Work instruction
Collect the lines of the entries where "Enable" shows up.

Stored items:
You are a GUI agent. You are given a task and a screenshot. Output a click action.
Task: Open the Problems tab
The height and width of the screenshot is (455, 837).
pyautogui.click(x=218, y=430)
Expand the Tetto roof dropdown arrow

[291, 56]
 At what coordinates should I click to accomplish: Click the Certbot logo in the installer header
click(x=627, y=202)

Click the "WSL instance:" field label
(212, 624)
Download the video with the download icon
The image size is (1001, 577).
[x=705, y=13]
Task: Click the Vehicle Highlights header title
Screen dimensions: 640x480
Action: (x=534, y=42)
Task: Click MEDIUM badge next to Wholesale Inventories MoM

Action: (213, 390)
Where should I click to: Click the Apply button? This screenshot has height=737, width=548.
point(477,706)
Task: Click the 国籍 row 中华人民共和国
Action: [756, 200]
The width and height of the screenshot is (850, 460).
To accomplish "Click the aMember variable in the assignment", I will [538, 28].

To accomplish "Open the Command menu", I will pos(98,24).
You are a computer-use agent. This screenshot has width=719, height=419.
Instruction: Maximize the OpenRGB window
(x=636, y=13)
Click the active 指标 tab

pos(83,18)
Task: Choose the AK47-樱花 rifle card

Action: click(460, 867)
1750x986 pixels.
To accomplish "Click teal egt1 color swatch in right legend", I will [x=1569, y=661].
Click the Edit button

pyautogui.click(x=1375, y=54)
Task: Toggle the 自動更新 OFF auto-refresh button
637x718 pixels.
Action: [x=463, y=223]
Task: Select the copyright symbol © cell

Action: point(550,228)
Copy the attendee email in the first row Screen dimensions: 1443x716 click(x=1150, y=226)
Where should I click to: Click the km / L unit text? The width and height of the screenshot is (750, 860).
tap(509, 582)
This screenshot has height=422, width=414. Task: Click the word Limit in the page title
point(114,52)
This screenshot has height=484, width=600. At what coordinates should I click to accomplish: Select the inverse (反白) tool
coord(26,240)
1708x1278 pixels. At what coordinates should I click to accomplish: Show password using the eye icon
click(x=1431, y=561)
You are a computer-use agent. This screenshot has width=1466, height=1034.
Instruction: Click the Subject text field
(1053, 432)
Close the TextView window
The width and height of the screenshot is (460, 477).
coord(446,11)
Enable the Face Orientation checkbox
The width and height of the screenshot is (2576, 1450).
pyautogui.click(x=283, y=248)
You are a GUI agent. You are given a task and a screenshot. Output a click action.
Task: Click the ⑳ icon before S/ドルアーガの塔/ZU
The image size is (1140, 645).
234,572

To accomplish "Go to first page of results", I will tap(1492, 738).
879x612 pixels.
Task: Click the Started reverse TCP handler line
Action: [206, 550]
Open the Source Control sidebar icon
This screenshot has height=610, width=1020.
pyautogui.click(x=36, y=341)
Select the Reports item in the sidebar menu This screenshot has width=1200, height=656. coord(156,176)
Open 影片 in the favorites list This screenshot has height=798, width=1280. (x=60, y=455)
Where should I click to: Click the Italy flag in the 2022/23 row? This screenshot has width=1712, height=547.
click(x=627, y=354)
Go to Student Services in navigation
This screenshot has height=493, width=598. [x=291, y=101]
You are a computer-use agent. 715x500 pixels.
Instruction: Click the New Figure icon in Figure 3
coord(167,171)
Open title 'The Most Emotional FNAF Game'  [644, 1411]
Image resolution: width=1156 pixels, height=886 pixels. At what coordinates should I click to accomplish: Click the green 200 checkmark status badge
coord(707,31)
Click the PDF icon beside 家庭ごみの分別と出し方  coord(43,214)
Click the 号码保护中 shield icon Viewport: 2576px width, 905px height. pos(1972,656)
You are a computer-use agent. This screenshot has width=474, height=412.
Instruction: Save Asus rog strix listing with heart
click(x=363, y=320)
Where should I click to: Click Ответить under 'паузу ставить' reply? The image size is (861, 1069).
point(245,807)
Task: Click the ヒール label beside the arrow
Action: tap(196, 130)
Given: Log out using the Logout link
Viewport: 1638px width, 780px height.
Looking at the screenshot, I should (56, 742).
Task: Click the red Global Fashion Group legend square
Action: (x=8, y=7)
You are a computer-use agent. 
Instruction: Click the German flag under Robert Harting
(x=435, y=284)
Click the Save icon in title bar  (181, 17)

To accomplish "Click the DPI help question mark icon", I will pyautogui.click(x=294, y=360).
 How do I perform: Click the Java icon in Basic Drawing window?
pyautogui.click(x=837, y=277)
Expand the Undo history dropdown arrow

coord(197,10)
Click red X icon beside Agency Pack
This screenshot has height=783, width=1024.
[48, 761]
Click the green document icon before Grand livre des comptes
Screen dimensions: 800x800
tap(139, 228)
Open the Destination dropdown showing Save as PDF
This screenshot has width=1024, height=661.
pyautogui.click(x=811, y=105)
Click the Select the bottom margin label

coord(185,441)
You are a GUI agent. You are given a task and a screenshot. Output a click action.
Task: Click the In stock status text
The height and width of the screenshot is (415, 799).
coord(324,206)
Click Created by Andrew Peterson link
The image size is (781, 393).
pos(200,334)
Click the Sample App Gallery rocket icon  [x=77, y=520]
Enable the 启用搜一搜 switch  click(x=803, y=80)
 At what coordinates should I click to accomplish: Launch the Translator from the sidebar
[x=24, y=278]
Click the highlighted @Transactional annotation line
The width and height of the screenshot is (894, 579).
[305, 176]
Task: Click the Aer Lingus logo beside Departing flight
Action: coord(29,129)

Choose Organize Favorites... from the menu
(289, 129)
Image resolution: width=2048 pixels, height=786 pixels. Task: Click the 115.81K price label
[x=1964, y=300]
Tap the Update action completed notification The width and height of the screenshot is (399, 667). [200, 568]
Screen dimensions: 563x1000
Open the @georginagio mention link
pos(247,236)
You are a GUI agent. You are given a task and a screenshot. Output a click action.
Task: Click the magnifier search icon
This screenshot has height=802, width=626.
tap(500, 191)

Response
Enable the Face Orientation checkbox
Enable the 启用搜一搜 switch  click(x=803, y=80)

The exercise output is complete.